In all, it was a really good session. For me, one of the biggest take-aways was meta-tagging and how important it can be. How do I sort the information that I am bringing into my personal and mostly professional life? What are the tags and folders that I should use? I began, and still am, reflecting on this idea. Someday I may figure it out.
How can I help my students ask better questions?

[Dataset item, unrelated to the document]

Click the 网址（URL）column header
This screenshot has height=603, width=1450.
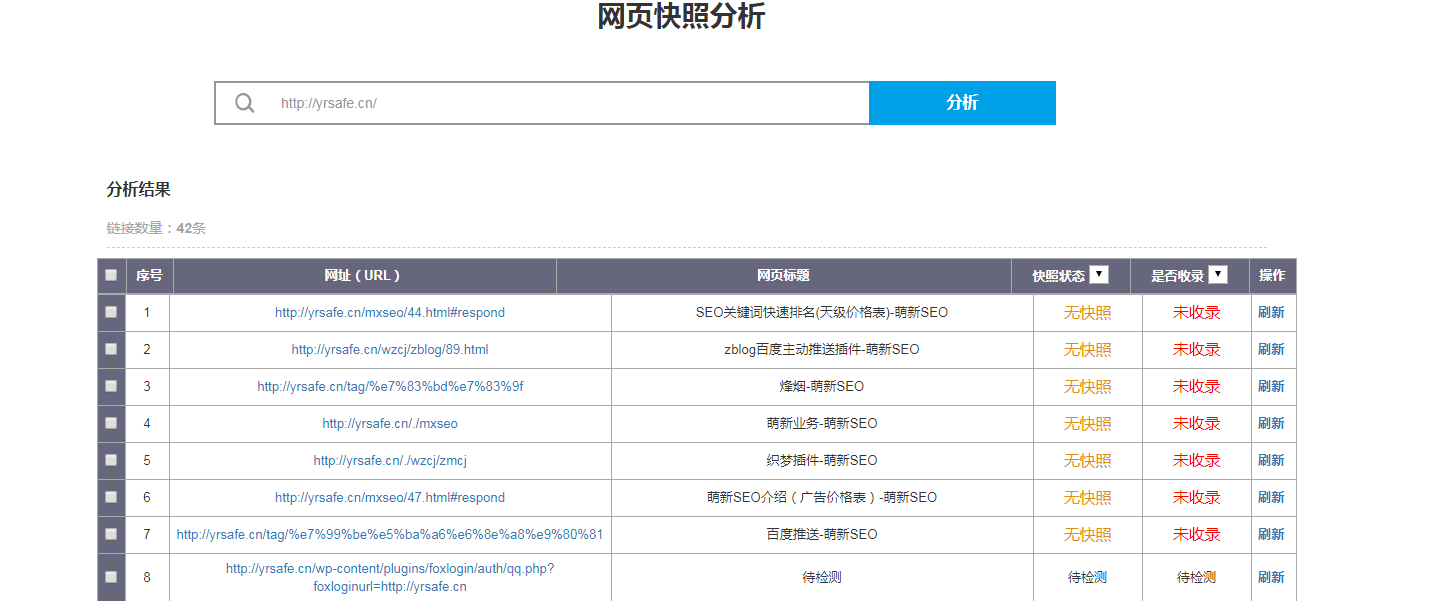363,276
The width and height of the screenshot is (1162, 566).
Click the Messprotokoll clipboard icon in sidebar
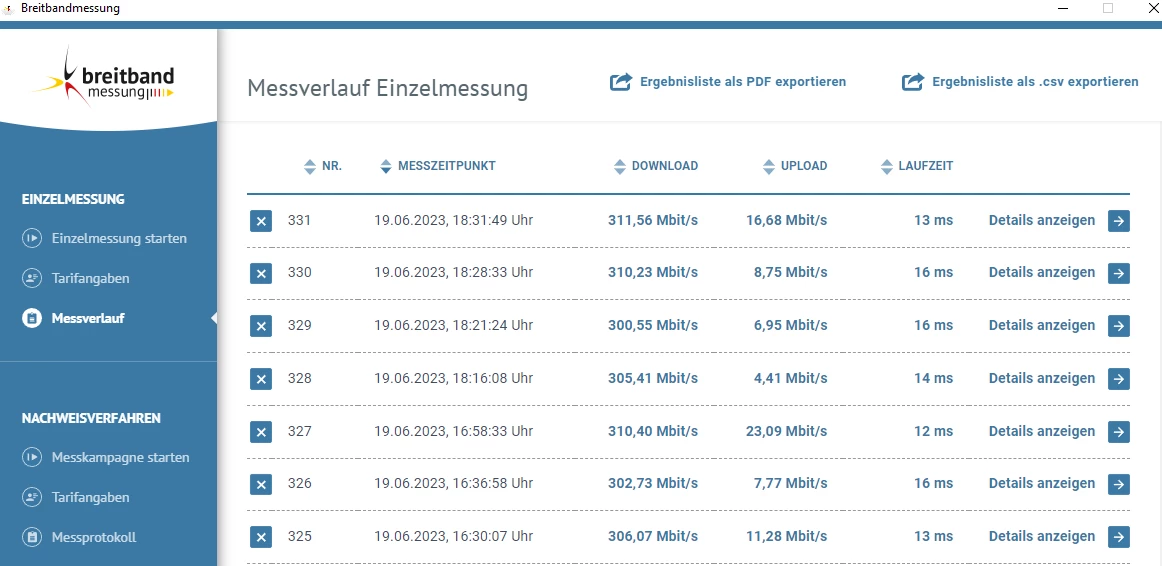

Its hard to choose a favorite session, because they really are relavent and great, but this was a completely interactive session led by Mary J. Johnson, @JohnsonMaryJ. She brought out printed primary sources, such as photographs, songs, poems, diary entries, posters and more from the theme of westward migration in US History, and we broke up into groups following guidelines for asking better questions. While we were doing this, Mary had us reflect on how and why we were doing it – and what experiences this would mean for our students when they did this project in class. This is the photo my group and I explored:
We had a great time making observations, drawing inferences and then framing questions concerning the content of the photo. At the end of the session, we were allowed to take as many of the printed primary sources home. I grabbed a bunch. Oh, each of the photos also had a QR code on the back, which I thought made a lot of sense. Students could use their phones to scan the QR codes to get the Library of Congress website link to that particular document and instantly have the information about it for their use.
Project Based Learning and National History Day
The last session that I attended was mostly focused on National History Day. We looked at previous projects by students and heard stories of teachers working with their kids to complete the tasks over a series of months. We asked questions about the process of doing this event and some of the details (cost) and resources (travel) required. We also helped each other explore the idea of having something like this be mandatory or optional, since it requires a heavy time investment. It’s something that I have always been interested in trying and I am looking forward to bringing this experience to my students next year, whether as a club or formal class activity.
The ending of the workshop was fun and engaging. If you’ve ever been to an edcamp unconference before, you know that the final activity is almost always a Smackdown. Participants get a set amount of time (about 1 minute) to explain something that they’ve learned or a resource that they’ve used, for the crowd. All of the participants gather and many are taking down websites as the line forms. It is always interesting! Finally, we had a closing activity from the keynote speaker to the conference, Kenneth Davis (author of the ‘Don’t Know Much About History’ series. He brought a timed buzzer game set with him to Philadelphia and asked teachers to become contestants in a quiz show. People volunteered and the game began! Many of the trivia questions were tough, but Ken explained each before moving on to the next. It was both educational and fun, and something he does when he travels to schools around the country.
As I left, I said goodbye to the many people I have been conversing with online for a year but never met in person. It was a lot of driving to go down on a Friday afternoon and night while returning Saturday afternoon and night, but worth every minute. I am truly glad for the experience and very thankful for all of the work of the organizers.
Edcamps rock! Next one is in Boston in one week!